There’s nothing quite like an accident to snap life into focus.
For the past 6 months, as I’ve focused on my writing career, I’ve barely had time to shop for groceries. This isn’t a complaint. Although we’ve run out of milk twice, I’m happily, ecstatically, writing and have met a slew of wonderful writer friends whose works I relish as I read them in print and online. But there’s a trade-off to everything and in the short-term my trade off is leisure time. Last fall, when my writing class instructor, Meagan Francis, asked all of us, “What are you willing to give up to find time to write?” we all laughingly agreed that we were willing to give up cleaning the house. But her question was important because it helped us understand that you really can’t do it all. When you add a writing career, something else stops. So if you notice that we run out of bread or that I’m not caught up on the latest TV show or even that I’m not running on Wednesday mornings, it’s okay. I’m figuring out how to make this all work, and in the long run, we’ll have bread. Really, we will.

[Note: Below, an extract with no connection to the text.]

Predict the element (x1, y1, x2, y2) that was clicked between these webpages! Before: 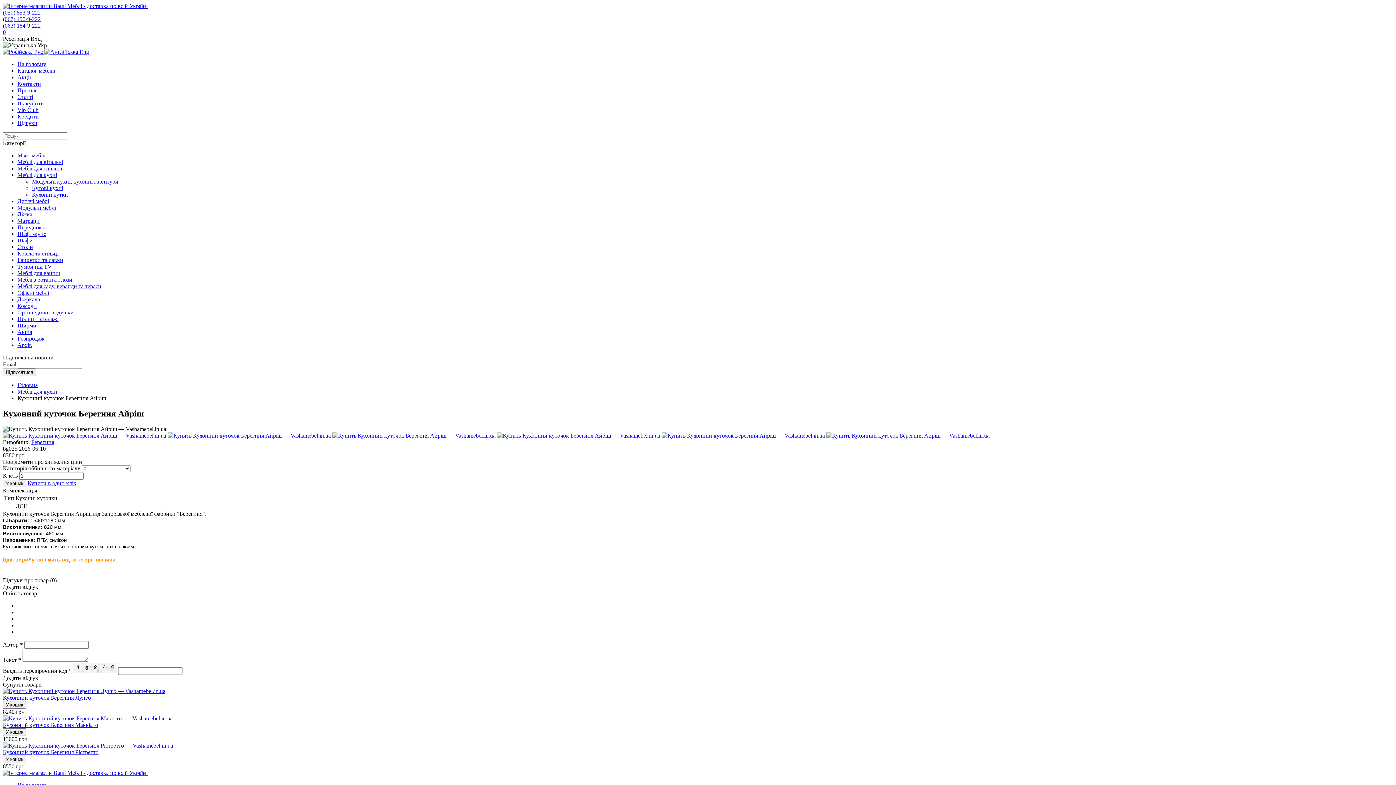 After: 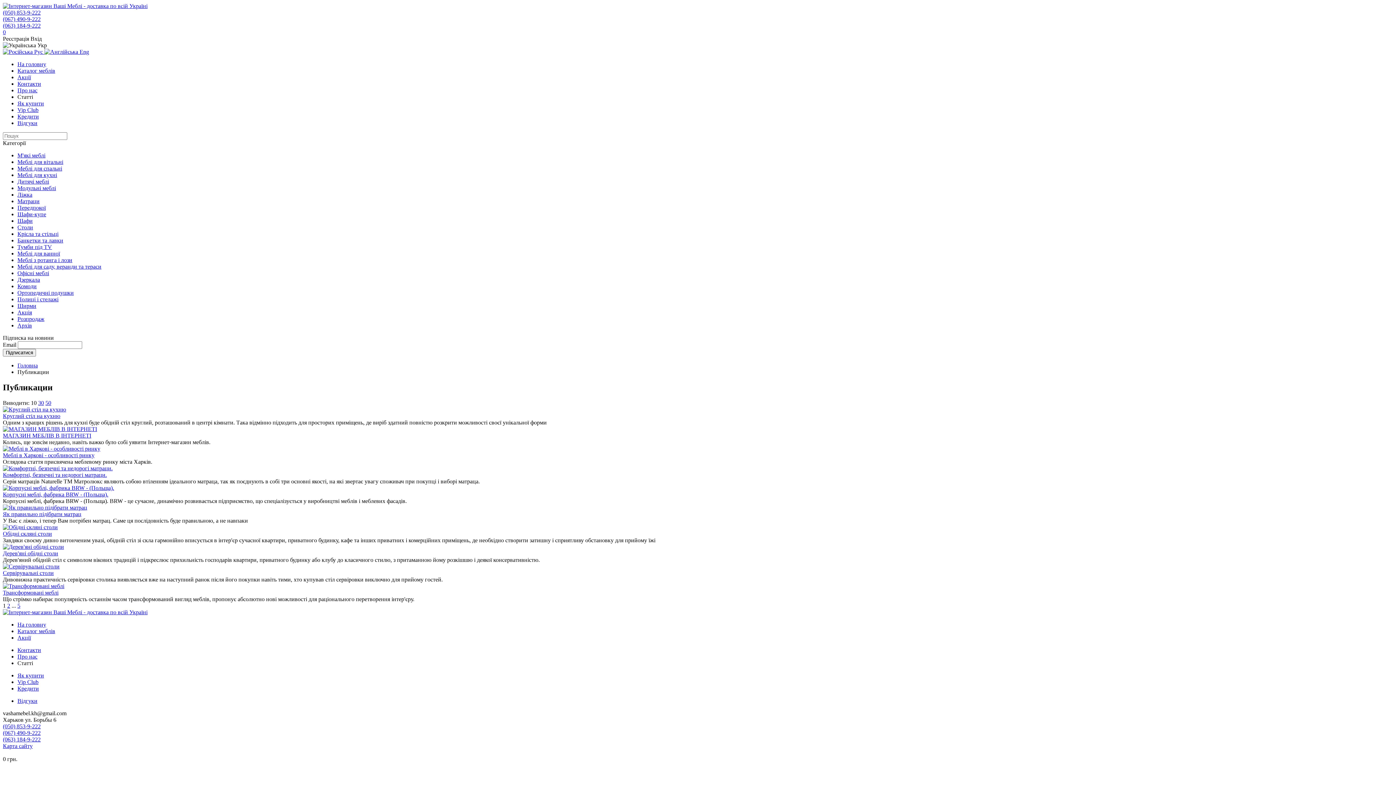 Action: label: Статті bbox: (17, 93, 33, 100)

All this to say that when my 9-year-old took a head-first 5-foot fall into a large boulder at a park last weekend, I suddenly had time. I had time to calm him down. To re-assure my other kids that he’d be fine. I had 6 hours to spend in the ER, watching them do x-rays on my little boy’s jaw, wrist and elbow. Watching him lay on a gurney as he slid in and out of the cat scan machine. I had lots of time to text my husband, away on business, with updates and to wait for the doctors to re-assure us that our boy would be fine.
And he is fine. He’s banged up but good, has a broken (permanent!) front tooth, and might not be climbing over any railings in the near future, but a little Dermabond here, and a little Bacitracin there, and he’ll be as good as new. Okay, he’ll need a little dental work, too, but these are very minor things. Very. Minor. Things.
He doesn’t remember falling. In the moments after the accident, my poor little guy kept looking at the blood, which seemed to be everywhere, and asking, “What happened?” After we explained, he asked again, and, a few minutes later, again. None of his potential injuries was as scary as that—as not knowing how hard he hit his head and what that meant.
In the hours that followed, I re-scheduling carpools, lunch and cancelled appointments for the following day. Because of the concussion, he wasn’t allowed to read or watch TV for 24 hours. So I read to him. We went to the car wash. We visited the dentist. I bought him a milkshake. We did nothing but spend the day together. As I look back on that day the edges are blurry but my son, in the center, is in sharp focus. He’s fine.
And just like that I realized that it doesn’t matter if we run out of milk or bread. It only matters that we use the time we have to love and learn and grow. My kids know that I like to play games with them and take them to new places. But do they know why? Do they know that every hour we spent playing Rumikube together is an hour that I get to know them more? That every trip we take helps me to see them grow in so many ways—in how they interact with each other and with strangers? In how they incorporate the knowledge of this new place into their very being? Do they understand that I only get them with me for a short time, and that’s if I’m lucky?
They don’t, but I do. I understand that the memories we’re creating right now are the ones that will last me a lifetime, the ones I’ll recall when they graduate college or stand at the alter, or when they hold their first child. These are the memories of my life with them. So while I’m willing to let the house get messy, to run out of essential goods every now and then, and to skip my favorite television show, I’m not willing to forgo downtime with my family. More than ever, I’m making time for the memories. And I’m eternally thankful that my little boy is fine and that we have lots more memories to make together.